Posted to common-user@hadoop.apache.org by Stuart Sierra <ma...@stuartsierra.com> on 2008/07/03 16:54:03 UTC

Difference between joining and reducing

Hello all,

After recent talk about joins, I have a (possibly) stupid question:

What is the difference between the "join" operations in
o.a.h.mapred.join and the standard merge step in a MapReduce job?

I understand that doing a join in the Mapper would be much more
efficient if you're lucky enough to have your input pre-sorted and
-partitioned.

But how is a join operation in the Reducer any different from the
shuffle/sort/merge that the MapReduce framework already does?

Be gentle.  Thanks,
-Stuart

RE: Difference between joining and reducing

Posted by Ashish Thusoo <at...@facebook.com>.
Hi Stuart,

Join is a higher level logical operation while map/reduce is a technique that could be used implement it. Specifically, in relational algebra, the join construct specifies how to form a single output row from 2 rows arising from two input streams. There are very many ways of implementing this logical operation and traditional database systems have a number of such implementations. Map/reduce being a system that essential allows you to cluster data by doing a distributed sort, is amenable to the sort based techinque for doing the join. A particular implementation of the reducer gets a combined stream of data from the two or more input streams such that they match on the key. It then proceeds to generate the cartesian product of the rows from the imput streams. In order to implement a join, you need to implement this join reducer yourself which is what org.apache.hadoop.mapred.join does. I hope that clears up the confusion.

Cheers,
Ashish


-----Original Message-----
From: the.stuart.sierra@gmail.com on behalf of Stuart Sierra
Sent: Thu 7/3/2008 7:54 AM
To: core-user@hadoop.apache.org
Subject: Difference between joining and reducing
 
Hello all,

After recent talk about joins, I have a (possibly) stupid question:

What is the difference between the "join" operations in
o.a.h.mapred.join and the standard merge step in a MapReduce job?

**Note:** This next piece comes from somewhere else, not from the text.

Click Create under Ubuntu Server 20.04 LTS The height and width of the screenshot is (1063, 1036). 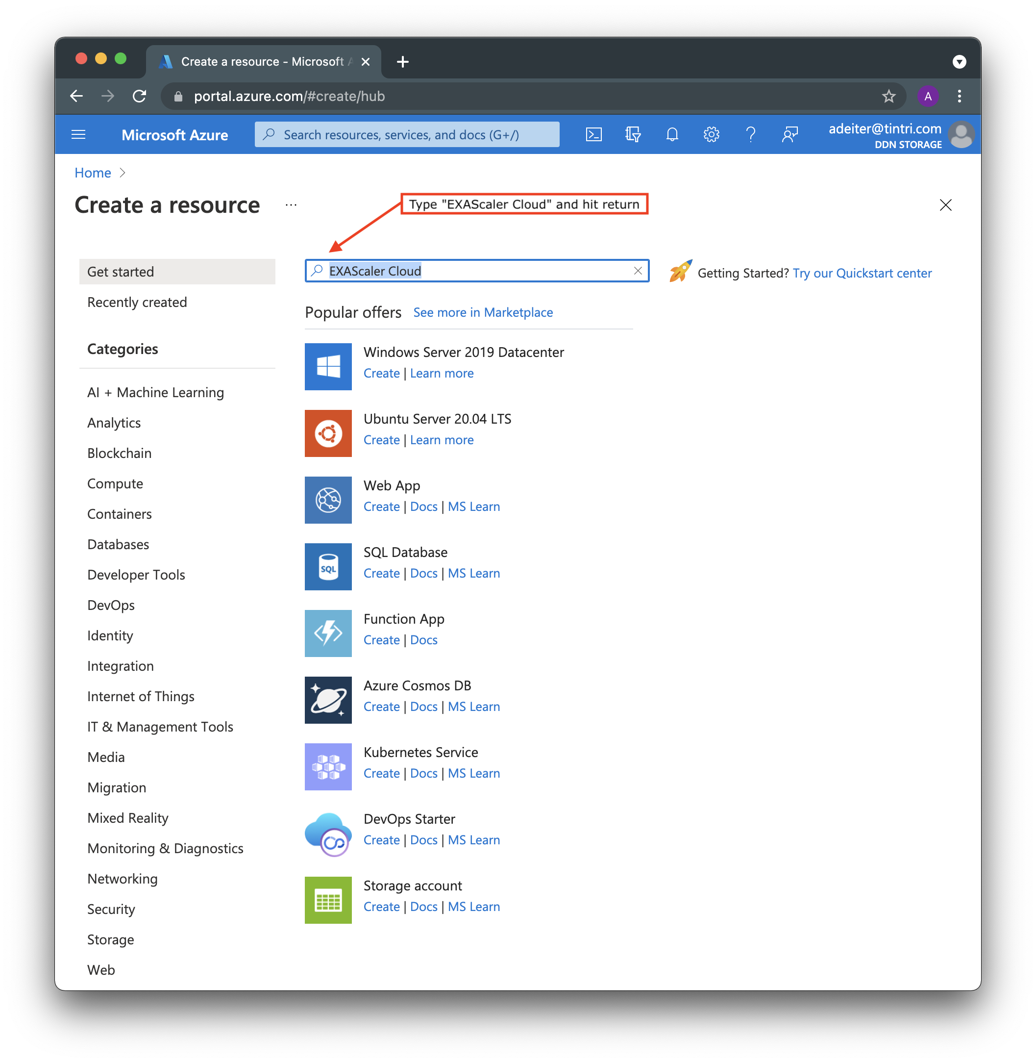click(x=381, y=440)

I understand that doing a join in the Mapper would be much more
efficient if you're lucky enough to have your input pre-sorted and
-partitioned.

But how is a join operation in the Reducer any different from the
shuffle/sort/merge that the MapReduce framework already does?

Be gentle.  Thanks,
-Stuart


Re: Difference between joining and reducing

Posted by Chris Douglas <ch...@yahoo-inc.com>.
Ashish ably outlined the differences between a join and a merge, but  
might be confusing the o.a.h.mapred.join package and the contrib/ 
data_join framework. The former is used for map-side joins and has  
nothing to do with either the shuffle or the reduce; the latter  
effects joins in the reduce.

The critical difference between the merge phase in map/reduce and a  
join is that merge outputs are grouped by a comparator and consumed in  
sorted order while, in contrast, joins involve n datasets and  
consumers will consider the cartesian product of selected keys (in  
both frameworks, equal keys). The practical differences between the  
two aforementioned join frameworks involve tradeoffs in efficiency and  
constraints on input data. -C

On Jul 3, 2008, at 7:54 AM, Stuart Sierra wrote:

> Hello all,
>
> After recent talk about joins, I have a (possibly) stupid question:
>
> What is the difference between the "join" operations in
> o.a.h.mapred.join and the standard merge step in a MapReduce job?
>
> I understand that doing a join in the Mapper would be much more
> efficient if you're lucky enough to have your input pre-sorted and
> -partitioned.
>
> But how is a join operation in the Reducer any different from the
> shuffle/sort/merge that the MapReduce framework already does?